> [Task directions]: Of all the lines in the records below, copy only those that contain the string "document".

> [Task inputs]:

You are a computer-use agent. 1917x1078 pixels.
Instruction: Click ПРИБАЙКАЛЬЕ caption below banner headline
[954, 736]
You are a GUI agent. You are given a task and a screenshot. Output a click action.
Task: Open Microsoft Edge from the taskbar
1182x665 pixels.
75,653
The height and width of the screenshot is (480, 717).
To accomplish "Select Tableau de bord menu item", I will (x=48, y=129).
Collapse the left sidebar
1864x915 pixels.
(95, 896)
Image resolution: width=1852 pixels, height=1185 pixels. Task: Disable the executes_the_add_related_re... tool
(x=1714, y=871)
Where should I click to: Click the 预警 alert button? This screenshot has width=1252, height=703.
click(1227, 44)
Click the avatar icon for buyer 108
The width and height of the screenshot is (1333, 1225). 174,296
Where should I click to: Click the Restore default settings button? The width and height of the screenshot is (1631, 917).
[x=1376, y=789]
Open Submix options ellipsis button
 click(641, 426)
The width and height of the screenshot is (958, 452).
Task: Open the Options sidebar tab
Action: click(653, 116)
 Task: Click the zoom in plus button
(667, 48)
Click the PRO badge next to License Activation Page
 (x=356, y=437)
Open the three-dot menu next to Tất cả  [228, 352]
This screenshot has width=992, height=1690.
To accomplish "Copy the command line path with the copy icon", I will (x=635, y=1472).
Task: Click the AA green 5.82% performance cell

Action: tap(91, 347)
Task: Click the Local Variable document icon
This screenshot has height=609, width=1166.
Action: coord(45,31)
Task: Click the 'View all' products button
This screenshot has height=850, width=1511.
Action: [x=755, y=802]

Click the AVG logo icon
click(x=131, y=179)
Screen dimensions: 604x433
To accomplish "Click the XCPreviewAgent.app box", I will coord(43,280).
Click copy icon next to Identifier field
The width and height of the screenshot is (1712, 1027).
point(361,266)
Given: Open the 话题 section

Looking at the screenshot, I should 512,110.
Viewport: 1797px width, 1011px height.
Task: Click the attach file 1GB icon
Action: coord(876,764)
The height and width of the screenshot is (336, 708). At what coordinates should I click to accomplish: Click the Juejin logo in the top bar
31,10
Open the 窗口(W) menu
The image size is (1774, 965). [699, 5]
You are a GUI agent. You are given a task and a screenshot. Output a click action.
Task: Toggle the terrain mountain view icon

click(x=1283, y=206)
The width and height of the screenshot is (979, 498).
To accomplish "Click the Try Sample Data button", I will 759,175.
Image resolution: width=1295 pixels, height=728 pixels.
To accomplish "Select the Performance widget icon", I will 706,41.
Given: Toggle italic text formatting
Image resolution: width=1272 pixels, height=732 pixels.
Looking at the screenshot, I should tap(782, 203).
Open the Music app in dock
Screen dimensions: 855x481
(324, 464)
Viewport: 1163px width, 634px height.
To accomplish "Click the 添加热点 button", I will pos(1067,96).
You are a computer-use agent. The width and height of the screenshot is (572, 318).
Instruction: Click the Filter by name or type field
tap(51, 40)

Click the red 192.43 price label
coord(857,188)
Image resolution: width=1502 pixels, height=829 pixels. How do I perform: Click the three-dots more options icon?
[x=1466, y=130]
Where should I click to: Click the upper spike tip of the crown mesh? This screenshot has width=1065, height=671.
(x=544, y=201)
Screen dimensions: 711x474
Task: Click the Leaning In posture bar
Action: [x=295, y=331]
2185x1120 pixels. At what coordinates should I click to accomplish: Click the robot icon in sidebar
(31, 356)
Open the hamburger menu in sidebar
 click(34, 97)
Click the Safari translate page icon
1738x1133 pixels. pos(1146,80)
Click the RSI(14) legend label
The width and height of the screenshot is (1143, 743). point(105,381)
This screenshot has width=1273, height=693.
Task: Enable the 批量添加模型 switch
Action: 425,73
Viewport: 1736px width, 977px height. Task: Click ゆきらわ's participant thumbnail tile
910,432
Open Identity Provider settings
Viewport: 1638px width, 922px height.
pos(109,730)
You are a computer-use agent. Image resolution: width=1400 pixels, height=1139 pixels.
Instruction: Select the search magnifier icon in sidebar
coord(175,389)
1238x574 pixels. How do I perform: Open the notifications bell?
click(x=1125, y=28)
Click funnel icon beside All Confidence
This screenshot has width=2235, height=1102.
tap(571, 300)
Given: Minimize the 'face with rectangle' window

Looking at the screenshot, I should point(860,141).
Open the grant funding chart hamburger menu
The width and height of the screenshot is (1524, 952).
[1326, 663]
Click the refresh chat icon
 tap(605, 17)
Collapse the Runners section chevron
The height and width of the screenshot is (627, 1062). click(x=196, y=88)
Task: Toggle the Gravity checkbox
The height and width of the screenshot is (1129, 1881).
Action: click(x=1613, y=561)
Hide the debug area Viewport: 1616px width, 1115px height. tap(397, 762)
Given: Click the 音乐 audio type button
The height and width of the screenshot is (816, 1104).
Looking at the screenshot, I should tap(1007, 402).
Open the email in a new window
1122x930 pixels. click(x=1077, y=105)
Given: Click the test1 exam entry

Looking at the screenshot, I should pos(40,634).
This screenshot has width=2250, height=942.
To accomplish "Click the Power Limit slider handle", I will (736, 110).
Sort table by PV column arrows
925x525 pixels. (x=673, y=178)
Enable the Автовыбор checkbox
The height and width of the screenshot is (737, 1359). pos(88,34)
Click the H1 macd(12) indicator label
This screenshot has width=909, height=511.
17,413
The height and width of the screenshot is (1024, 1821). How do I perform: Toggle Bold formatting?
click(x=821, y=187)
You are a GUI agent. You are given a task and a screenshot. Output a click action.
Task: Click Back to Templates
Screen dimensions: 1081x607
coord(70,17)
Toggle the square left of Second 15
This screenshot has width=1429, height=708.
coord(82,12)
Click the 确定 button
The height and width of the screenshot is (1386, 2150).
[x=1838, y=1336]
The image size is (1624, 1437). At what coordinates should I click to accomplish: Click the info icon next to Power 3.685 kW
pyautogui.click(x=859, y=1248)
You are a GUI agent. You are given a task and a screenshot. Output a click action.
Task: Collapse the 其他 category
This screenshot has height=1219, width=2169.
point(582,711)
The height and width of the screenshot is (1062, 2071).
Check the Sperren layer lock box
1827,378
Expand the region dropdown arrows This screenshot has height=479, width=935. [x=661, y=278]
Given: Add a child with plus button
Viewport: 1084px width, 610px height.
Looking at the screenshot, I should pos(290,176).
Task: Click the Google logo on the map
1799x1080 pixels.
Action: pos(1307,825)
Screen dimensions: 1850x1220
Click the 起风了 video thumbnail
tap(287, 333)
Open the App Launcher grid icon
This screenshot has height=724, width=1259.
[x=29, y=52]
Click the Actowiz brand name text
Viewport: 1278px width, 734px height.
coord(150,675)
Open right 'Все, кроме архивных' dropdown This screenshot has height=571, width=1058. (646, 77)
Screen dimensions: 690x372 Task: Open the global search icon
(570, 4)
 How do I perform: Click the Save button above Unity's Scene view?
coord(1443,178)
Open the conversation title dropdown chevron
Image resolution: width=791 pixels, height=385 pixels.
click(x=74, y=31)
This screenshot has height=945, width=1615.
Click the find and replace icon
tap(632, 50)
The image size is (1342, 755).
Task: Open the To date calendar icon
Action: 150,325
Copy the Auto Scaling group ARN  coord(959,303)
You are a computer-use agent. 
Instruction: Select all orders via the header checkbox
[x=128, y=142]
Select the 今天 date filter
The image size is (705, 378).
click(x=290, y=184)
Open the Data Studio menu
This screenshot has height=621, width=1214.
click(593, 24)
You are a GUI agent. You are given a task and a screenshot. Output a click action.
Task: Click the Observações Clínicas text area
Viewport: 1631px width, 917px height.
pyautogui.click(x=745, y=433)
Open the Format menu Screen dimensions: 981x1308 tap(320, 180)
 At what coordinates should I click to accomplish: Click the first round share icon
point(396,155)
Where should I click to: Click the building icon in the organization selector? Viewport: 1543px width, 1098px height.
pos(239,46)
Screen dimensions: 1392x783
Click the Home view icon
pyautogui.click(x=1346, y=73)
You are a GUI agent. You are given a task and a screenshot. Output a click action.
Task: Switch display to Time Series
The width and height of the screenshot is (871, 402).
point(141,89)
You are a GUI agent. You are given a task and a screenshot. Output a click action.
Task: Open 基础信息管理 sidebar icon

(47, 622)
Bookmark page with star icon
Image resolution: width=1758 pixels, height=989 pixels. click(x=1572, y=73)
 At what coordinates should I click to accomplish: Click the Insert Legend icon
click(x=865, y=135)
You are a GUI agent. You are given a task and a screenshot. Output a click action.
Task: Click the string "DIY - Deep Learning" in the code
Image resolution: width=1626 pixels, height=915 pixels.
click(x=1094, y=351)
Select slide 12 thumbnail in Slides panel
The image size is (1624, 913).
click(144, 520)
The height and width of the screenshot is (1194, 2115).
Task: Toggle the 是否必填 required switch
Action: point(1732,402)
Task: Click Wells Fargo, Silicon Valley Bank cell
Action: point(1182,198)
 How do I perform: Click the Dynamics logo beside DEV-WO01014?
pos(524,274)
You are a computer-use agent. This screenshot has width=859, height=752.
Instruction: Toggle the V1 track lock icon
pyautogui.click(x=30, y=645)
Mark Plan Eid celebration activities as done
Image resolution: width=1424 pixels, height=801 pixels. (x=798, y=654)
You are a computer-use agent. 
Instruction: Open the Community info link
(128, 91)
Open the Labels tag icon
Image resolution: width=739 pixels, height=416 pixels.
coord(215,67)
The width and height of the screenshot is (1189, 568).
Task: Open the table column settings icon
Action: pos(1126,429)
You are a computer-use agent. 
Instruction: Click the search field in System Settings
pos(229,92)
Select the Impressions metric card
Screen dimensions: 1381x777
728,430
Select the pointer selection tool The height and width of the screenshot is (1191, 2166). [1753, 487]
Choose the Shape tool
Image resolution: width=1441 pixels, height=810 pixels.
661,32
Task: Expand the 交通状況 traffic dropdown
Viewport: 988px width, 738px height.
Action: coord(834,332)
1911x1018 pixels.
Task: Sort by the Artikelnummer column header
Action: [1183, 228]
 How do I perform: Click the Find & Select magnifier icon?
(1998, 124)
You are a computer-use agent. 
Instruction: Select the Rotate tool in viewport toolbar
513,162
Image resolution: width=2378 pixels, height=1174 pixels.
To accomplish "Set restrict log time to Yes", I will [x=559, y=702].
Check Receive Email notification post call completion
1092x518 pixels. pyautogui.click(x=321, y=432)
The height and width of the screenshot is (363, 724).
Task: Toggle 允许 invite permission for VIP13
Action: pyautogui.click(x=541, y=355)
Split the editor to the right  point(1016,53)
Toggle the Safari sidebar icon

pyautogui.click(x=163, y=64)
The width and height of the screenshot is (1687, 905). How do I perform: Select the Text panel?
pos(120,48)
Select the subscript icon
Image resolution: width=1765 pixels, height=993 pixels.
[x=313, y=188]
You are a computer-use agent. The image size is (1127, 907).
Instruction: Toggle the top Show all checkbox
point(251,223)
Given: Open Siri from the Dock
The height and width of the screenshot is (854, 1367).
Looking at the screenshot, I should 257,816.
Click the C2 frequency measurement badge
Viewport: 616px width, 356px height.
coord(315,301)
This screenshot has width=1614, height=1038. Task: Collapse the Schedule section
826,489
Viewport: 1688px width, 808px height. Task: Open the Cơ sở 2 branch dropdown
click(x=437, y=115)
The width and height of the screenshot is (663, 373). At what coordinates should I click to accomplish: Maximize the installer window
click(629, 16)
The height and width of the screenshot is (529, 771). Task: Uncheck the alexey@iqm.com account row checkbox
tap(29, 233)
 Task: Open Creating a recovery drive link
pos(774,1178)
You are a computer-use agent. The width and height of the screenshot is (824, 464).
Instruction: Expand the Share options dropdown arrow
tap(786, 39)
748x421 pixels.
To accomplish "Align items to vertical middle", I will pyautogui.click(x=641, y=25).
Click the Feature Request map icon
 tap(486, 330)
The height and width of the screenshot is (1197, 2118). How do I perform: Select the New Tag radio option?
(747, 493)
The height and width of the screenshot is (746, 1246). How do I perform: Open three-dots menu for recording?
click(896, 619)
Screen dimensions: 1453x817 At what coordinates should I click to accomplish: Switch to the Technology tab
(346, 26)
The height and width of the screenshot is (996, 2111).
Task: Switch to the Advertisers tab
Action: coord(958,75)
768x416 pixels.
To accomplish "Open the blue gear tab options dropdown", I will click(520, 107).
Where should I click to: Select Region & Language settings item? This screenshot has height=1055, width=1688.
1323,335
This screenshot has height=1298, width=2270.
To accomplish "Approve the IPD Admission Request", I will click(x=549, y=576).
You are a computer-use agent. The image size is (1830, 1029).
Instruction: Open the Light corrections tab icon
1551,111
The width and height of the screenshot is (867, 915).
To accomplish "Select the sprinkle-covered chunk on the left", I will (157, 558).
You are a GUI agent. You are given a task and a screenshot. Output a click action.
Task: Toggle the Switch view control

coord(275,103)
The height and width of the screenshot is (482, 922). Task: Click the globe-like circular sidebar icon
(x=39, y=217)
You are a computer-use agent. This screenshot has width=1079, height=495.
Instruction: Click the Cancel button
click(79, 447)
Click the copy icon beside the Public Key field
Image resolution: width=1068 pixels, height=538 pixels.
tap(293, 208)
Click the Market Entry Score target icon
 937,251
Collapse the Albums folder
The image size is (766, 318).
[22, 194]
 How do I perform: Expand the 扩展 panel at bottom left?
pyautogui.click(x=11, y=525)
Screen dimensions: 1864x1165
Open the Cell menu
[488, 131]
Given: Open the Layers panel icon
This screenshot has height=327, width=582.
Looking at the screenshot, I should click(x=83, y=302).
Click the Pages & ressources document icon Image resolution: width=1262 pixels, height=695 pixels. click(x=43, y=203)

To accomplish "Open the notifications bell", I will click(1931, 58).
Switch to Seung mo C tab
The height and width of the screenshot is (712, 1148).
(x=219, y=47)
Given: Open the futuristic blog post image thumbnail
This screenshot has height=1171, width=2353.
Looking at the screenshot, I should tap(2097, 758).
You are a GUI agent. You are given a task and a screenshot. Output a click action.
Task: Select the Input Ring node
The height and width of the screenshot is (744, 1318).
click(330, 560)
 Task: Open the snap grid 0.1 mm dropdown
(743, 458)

> [Final answer]:
Task: Click the Local Variable document icon
Click the Pages & ressources document icon Image resolution: width=1262 pixels, height=695 pixels. click(x=43, y=203)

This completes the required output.